Так в течение трех дней в Екатеринославе не осталось ни одного офицера.

Но случались и другие истории.

На пятый день после взятия Екатеринослава Махно решил наведаться в отделение местного банка, посмотреть, что осталось в тамошних загашниках. Сел в машину, с собой взял Белаша, Трояна и Сашу Лепетченко, сзади на сытых конях выстроилась полусотня охраны, автомобиль чихнул, выбил из прогоревшего патрубка несколько синих вонючих колец дыма, устремился по узкой каменной улочке к площади, где находился банк, конники, лихо гикая – из-под копыт лошадей только вылетали искры, – поскакали следом.

Подъехали к банку – мрачному серому зданию, похожему на тюрьму, к которой пристроили колонны. Махно вгляделся в часового, стоявшего у входа в банк, и брови у батьки сложились изумленным домиком.

У входа стоял часовой в белогвардейской форме, с погонами.

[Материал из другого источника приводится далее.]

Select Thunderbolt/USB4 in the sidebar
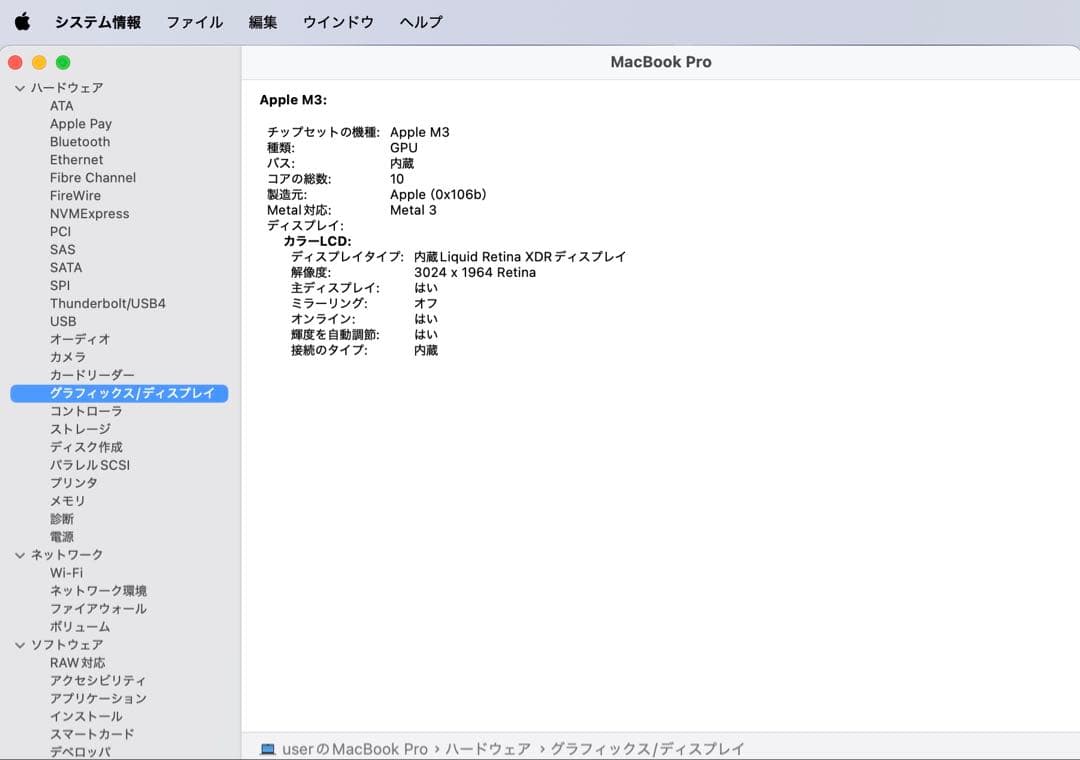The image size is (1080, 760). coord(107,303)
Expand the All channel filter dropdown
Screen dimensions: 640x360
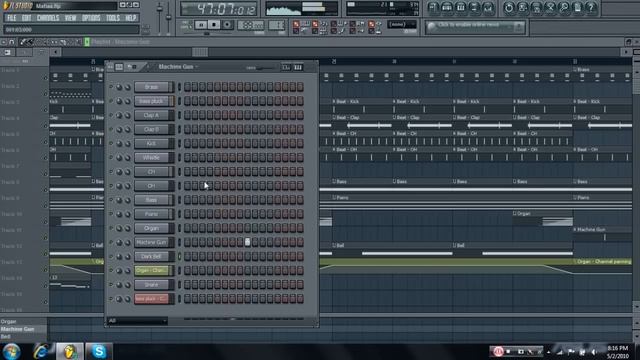(x=137, y=321)
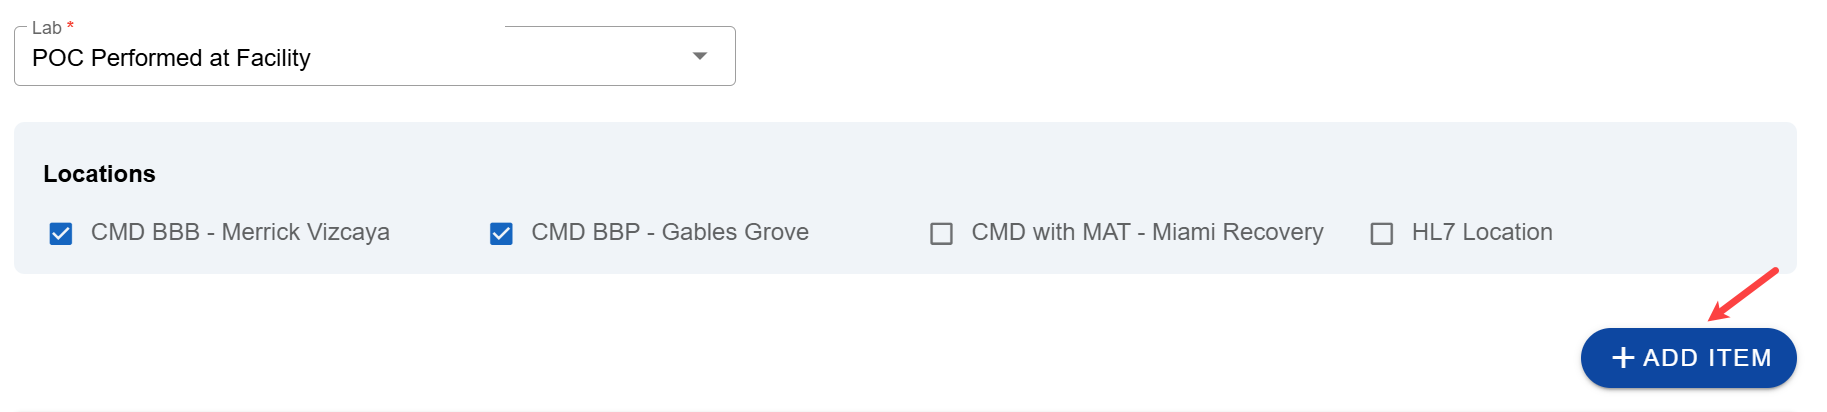
Task: Click the 'CMD with MAT - Miami Recovery' label text
Action: (1147, 232)
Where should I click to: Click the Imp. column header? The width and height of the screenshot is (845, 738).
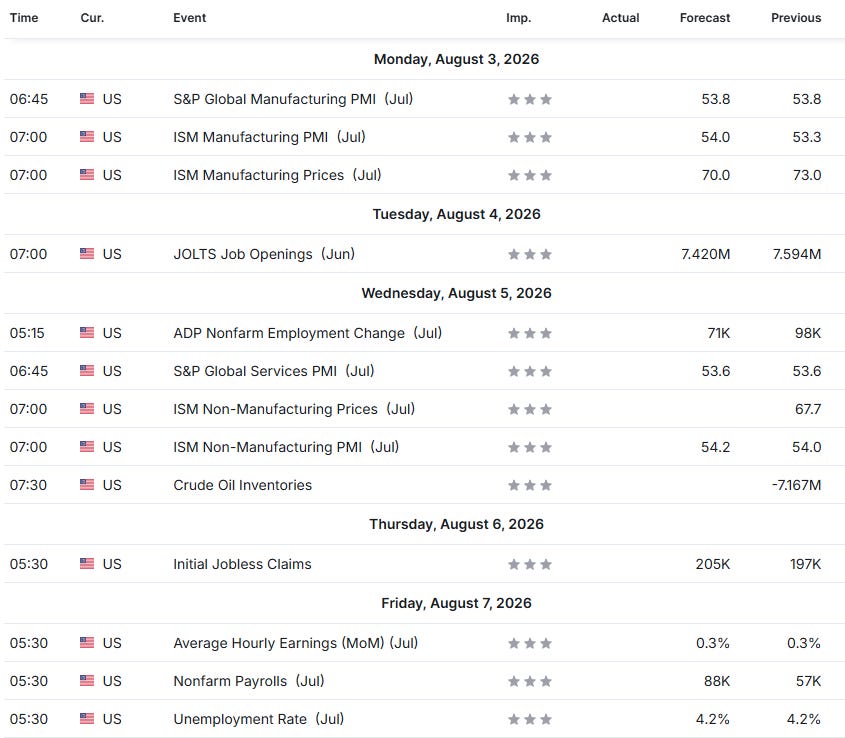click(x=518, y=18)
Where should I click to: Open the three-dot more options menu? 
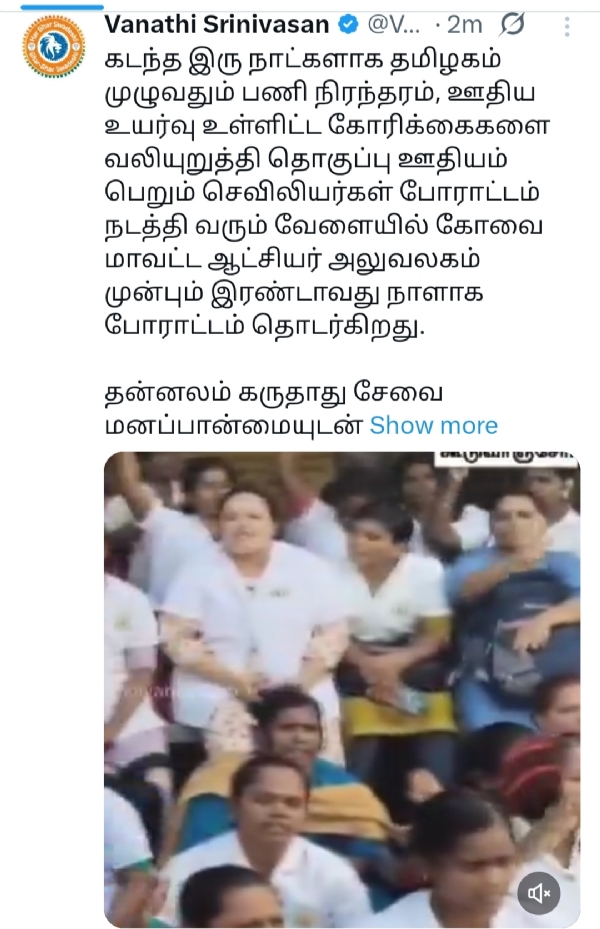pyautogui.click(x=567, y=27)
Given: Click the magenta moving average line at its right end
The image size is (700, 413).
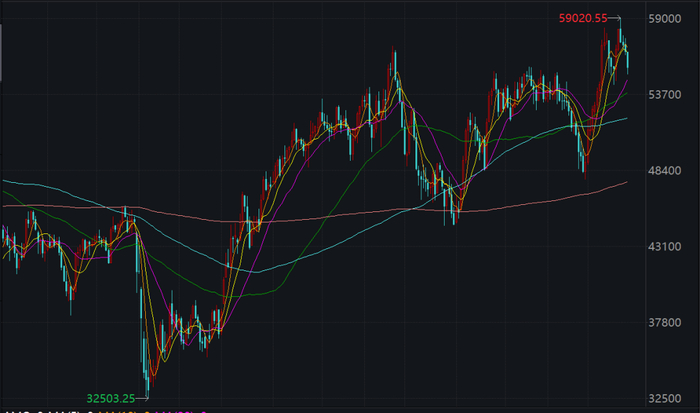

– Маманя моя! – неверяще просипел Лепетченко, от неожиданности у него даже пропал голос, – расстегнул кобуру маузера,

– Погоди, – остановил его Махно, неспешно вылез из машины, спутники выбрались следом.

Махно потянулся, расправляя уставшие чресла, похрустел костями и направился к часовому. Тот немедленно выставил перед собой штык трехлинейки.

– Пропуск!

– Нет у меня пропуска, – спокойно проговорил Махно, – не запасся.

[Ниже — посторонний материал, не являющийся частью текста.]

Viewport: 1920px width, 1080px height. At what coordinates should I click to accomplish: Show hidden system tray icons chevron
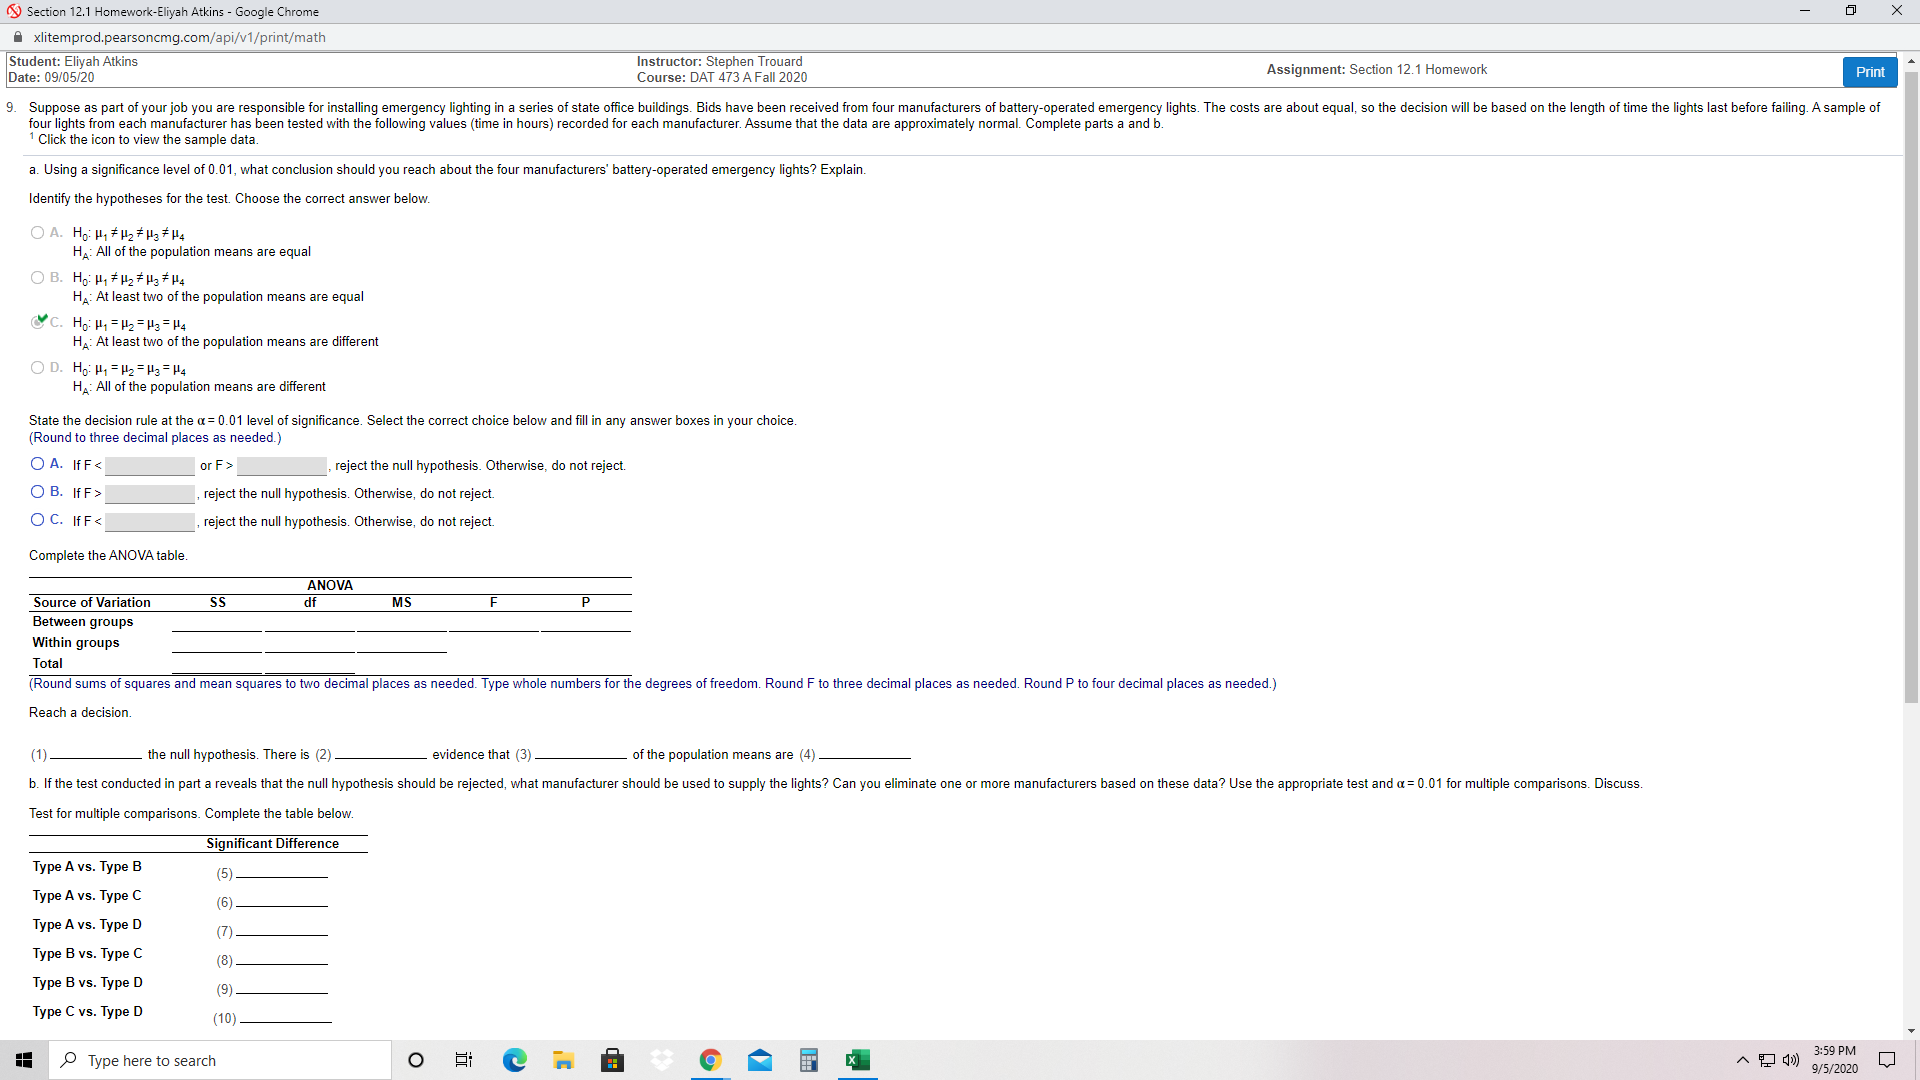(x=1742, y=1060)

– Тогда я вас не пропущу. – Часовой клацнул затвором.

Это было самое настоящее геройство – с Махно прибыло полсотни всадников, в машине имелся пулемет, часовой с винтовкой против такого оружия ничего не мог поделать, и тем не менее он храбро передернул затвор.

– Ишь ты, – удивленно протянул Лепетченко, – ничего не боится! – Он снова потянулся к маузеру.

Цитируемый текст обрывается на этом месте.